Crickets! The bugs that have provided the soundtracks to countless of your summer nights will soon be headliners on countless menus.
It may be a new gastronomical phenomenon in the U.S., but eating insects – “entomophagy” is the three-dollar word – is old hat elsewhere around the globe. A 2013 report from the Food and Agriculture Organization of the United Nations reveals that around 2 billion people worldwide eat bugs as part of a traditional diet. Entomophagy is a particularly common practice in China, Africa, Asia, Australia, New Zealand, and some developing regions of Central and South America.
But crickets? Why are we even having this conversation?
As it turns out, crickets are rich in protein. A study out of Iowa State University shows they are comparable to lean meat in this category, without all of the factory-farmed livestock baggage of antibiotics, hormones, and grain feed. And the bugs totally trump lean meat when it comes to iron, delivering nearly three times the amount of that mineral.
Eating crickets can also battle obesity (and not for the reasons you think). Beef is much higher in fat (nearly four times as much) and carbs than crickets.
Then there's that whole “saving the world” business. The World Bank is estimating that the global population is expected to increase to 9 billion by 2050. That means we need to produce around 50 percent more food in order to feed an extra 2 billion people.
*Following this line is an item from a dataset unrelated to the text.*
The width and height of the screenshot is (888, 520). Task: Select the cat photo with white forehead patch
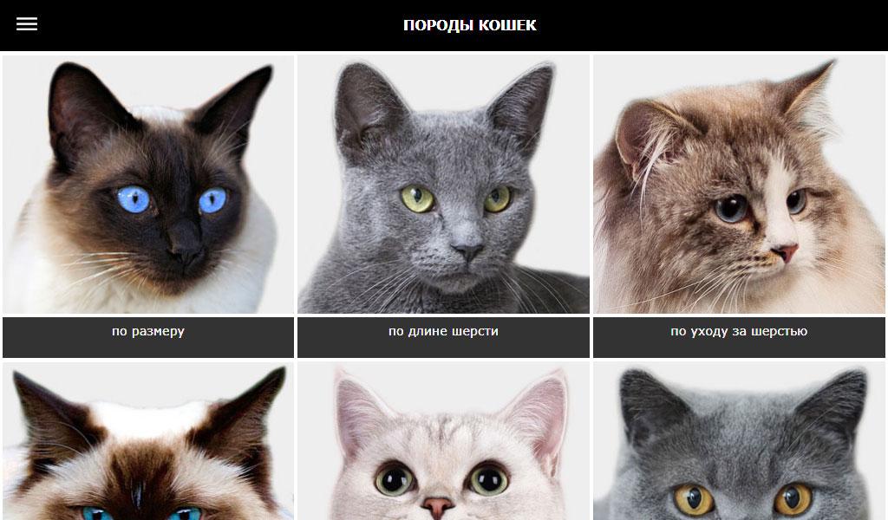[148, 441]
Enter the crickets. Meat on the hoof requires 12 times more feed than the bugs. Even sheep (4 times) and chickens (twice as much) are absolute gluttons when compared to Jiminy and his friends. And don't even get started on greenhouse gases produced and grazing land glommed.
...and if crickets aren't your cup of tea, may we interest you in some beetles? They are the most commonly eaten insect worldwide, followed by caterpillars, bees, wasps, ants, grasshoppers, and locusts. In fact, more than 1,900 insect species are considered edible. If none of those set your mouth to watering, you're in good company: a study published in the Journal of Insects as Food and Feed found that 72 percent of Americans are unwilling to even consider eating insects.
But for those of you who want to take the plunge, you don't have to eat them raw like some crazed Renfield. Crickets packaged in powdered form, available in flavors such as Pervuvian Chocolate and Chocolate Peanut Butter, has become a cottage industry.